Vegetarian Times is known for its great recipes (Chicago Tribune), and this new edition of the Vegetarian Times Complete Cookbook offers more than 600 fabulous recipes, along with comprehensive information on vegetarian diet and nutrition. It's the definitive guide for vegetarians as well as an inspiration to all cooks who want fresh new ideas and great taste. Forget about labels - this is the vegetarian cookbook that everyone will love!

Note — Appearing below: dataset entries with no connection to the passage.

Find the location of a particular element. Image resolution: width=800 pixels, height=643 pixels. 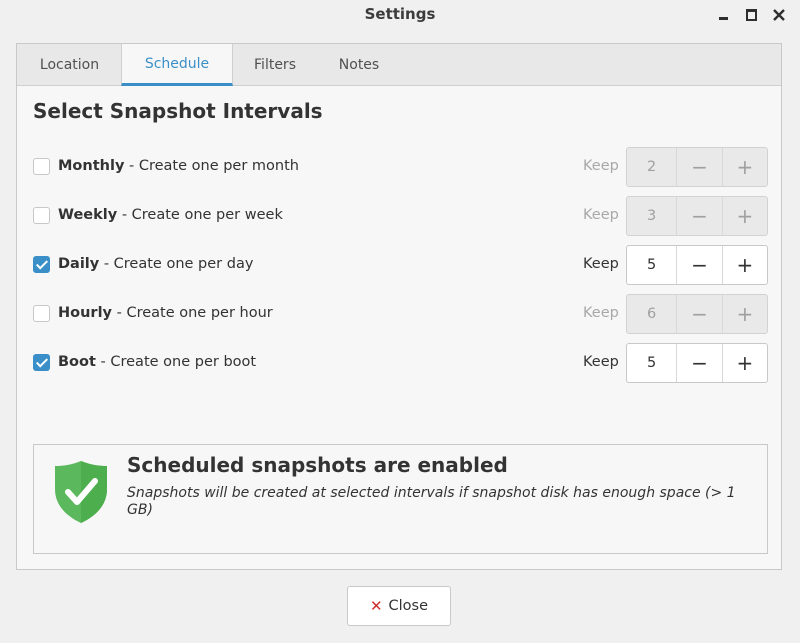

status-title: Scheduled snapshots are enabled is located at coordinates (318, 465).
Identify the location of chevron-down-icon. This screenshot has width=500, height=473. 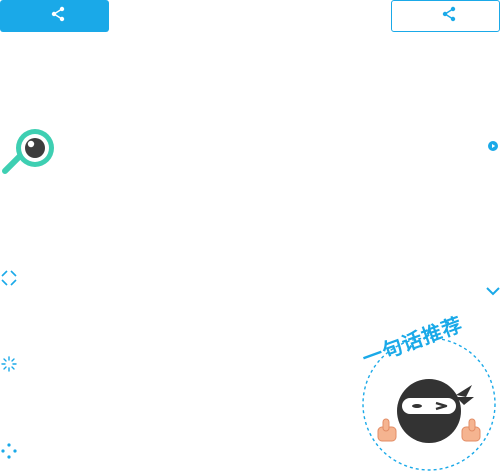
(493, 291).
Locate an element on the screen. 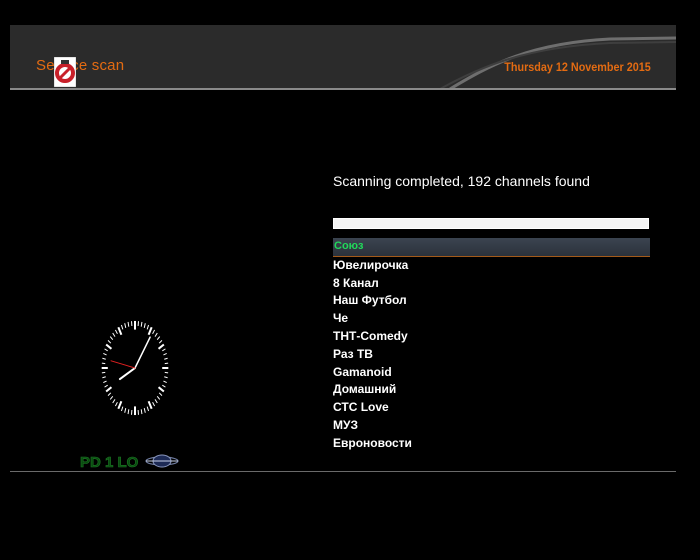  channel-list-item: Gamanoid is located at coordinates (492, 373).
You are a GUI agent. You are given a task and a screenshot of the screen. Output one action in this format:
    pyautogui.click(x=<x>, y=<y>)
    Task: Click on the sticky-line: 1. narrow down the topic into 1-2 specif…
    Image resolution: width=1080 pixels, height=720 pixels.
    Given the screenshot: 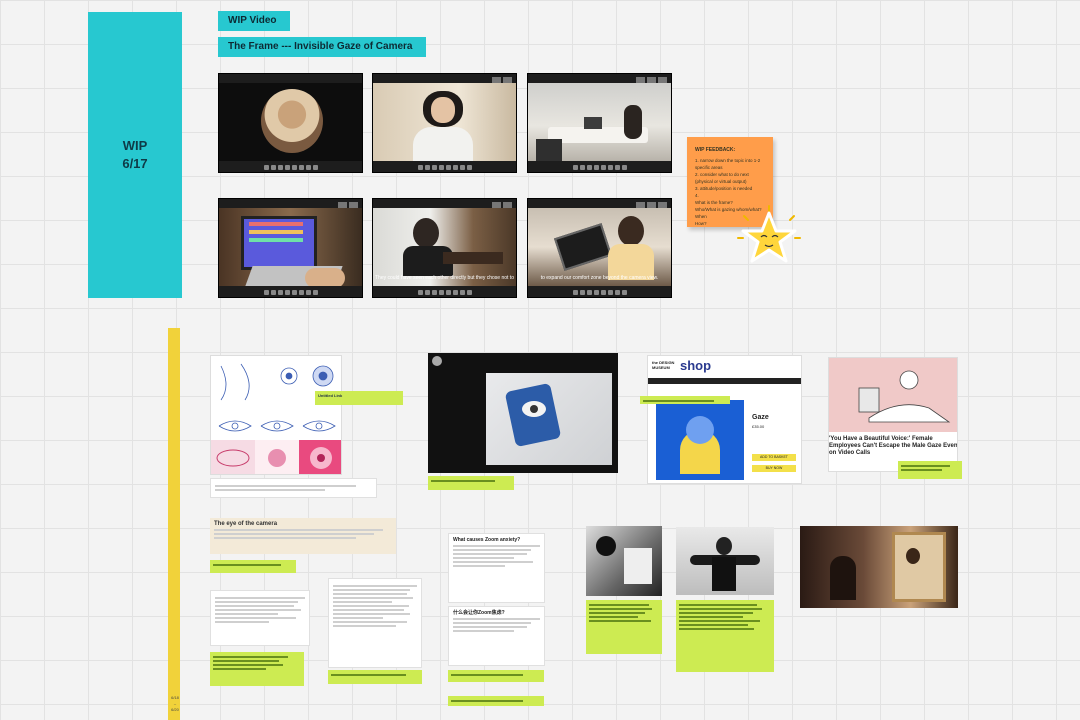 What is the action you would take?
    pyautogui.click(x=728, y=164)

The new edition of the Vegetarian Times Complete Cookbook beautifully updates this classic. The recipes are practical and sensitive to the seasons.
- Deborah Madison, author of Vegetarian Cooking for Everyone

Vegetarian Times has long been a respected presence in the world of vegetarian cooking. This impressive collection of innovative recipes ranging from homestyle to elegant will be a valuable guide to new cooks and a repertoire-refresher for the experienced cook.
- David Hirsch, Moosewood Restaurant

From ethnic twists galore to healthy, vegetarian versions of standard dishes, and with many more recipes than it had the first time around, this new edition of the Vegetarian Times Cookbook earns the designation 'complete.' Classic subjects (main courses, baking) are joined by new chapters addressing real-world vegetarian challenges: meals that are kid-friendly, what to fix at the holidays, and more. Soy in all its forms (tofu, tempeh, 'soysage,' etc.) is given new prominence, too. With both vegan and lacto-ovo offerings, the book will please eaters, vegetarian or not, ready for fresh, interesting food. It's a cookbook likely to make many happy trips from your bookshelf to your prep counter.
- Crescent Dragonwagon, author of Passionate Vegetarian

This book has a wealth of contemporary vegetable-based recipes, from quick and flavorful meal ideas to recipes you'll want to pull out for an elegant dinner party. Drawing influences from around the globe, the Vegetarian Times Complete Cookbook features the exotic as well as vegetarian variations on comforting favorites. Lots of inspired cooking will come from this book. The Vegetarian Times Complete Cookbook will be a great resource for both the novice and the experienced cook alike.